At that point my wife would turn to glare at me, and demand to know why, exactly, that I seemed to believe that she would go around in search of combustible excrement, when I had just as many working arms and legs, and wasn’t already spending almost my entire day foraging and hunting, just so I could come home and prepare what I had managed to procure, only to see the look of disappointment in my wife’s eyes at another evening of woodland surprise (crippled squirrel and berries. Surprise!) cooked to perfection over a flavorfully smoky firepit filled with flaming scat. My wife, having never relied upon subtlety during the entirety of our relationship, would possibly have a point. Sure, I would have had money trickling in from my epic 10 part series, “Let’s All Go To The Mountains, Huh?”, but my wife would still be providing the majority of the tangible effort. It wouldn’t be so difficult, I might then realize, to give her a hand, from time to time, with some of the more taxing elements of roughing it. At the very least, I would come to understand, I could go in search in of some of the more overlooked amenities, like something we could fashion into pillows, and maybe even dig a refuse pit somewhere closer to the cave. Only the best for the light of my life, after all. Once the wall of snow had melted.
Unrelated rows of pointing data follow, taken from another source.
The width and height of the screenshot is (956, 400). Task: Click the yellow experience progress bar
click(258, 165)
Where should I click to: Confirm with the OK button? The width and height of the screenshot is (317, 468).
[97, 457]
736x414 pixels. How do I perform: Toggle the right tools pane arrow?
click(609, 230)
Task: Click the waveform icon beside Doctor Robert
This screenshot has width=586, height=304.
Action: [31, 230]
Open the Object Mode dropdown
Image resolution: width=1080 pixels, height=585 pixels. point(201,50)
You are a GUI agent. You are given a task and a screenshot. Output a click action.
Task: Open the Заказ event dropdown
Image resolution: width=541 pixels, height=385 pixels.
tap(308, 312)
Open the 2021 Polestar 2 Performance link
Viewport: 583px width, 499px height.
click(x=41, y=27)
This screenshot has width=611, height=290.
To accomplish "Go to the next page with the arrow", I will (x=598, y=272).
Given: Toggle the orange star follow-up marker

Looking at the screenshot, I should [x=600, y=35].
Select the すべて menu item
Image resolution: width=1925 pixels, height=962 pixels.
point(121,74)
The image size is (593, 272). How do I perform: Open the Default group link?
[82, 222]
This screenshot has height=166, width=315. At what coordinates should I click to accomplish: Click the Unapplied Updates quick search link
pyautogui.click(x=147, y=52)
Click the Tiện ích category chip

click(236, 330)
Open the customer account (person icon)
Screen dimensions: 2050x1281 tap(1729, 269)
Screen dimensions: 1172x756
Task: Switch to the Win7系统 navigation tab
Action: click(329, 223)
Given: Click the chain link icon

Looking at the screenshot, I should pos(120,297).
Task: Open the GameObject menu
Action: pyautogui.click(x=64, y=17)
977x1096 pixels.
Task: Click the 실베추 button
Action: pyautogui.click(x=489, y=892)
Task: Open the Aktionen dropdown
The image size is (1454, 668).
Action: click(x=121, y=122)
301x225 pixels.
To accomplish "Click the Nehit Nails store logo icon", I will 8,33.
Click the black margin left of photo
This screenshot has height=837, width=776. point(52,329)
Eventually Spring would come, and find that we had been digging our way out of the avalanche all Winter, mainly as a way to avoid having to spend time with one another. It will have turned out that all of David’s pent-up energy was exactly what we needed, as a couple seasons spent out of doors, sleeping on the earth would nearly cripple a lady as sensitive as myself, and even hobble someone with the brute strength of my wife. But David, fueled by Snickers bars and my secret stash of Mountain Dew, would have clawed his way through the impassible glacier after overhearing someone musing that Amazon should have delivered that Xbox 360 by now. There exists no obstacle so great that a child steeped in sugar and caffeine cannot overcome it in search of something to allow him to do nothing. Whereas he could have spent all Winter sitting in the cave and napping, which seemed a pleasant enough way to pass the time, he’d been determined to perform feats of superhuman strength, just so he could come back and vegetate before the glow of LEGO Batman 3. Of course, even if there had been a video game console just outside, there would have been no television to which he could have hooked it up. It is doubtful, however, that we would be inclined to share that with him.

Having escaped our prison of forced familial quality time, my wife would kindly inform me, most likely with a series of punches to my abdomen, that it was time to think about returning to a world free of pine cone pillows and worm and beetle soup. She would stalk back down the mountain, a figure of both power and grace, and I would follow, as I always have, and always hope to do. About an hour later, she would send me back up to go get David, who would still be looking for the Xbox that we’d told him would be there.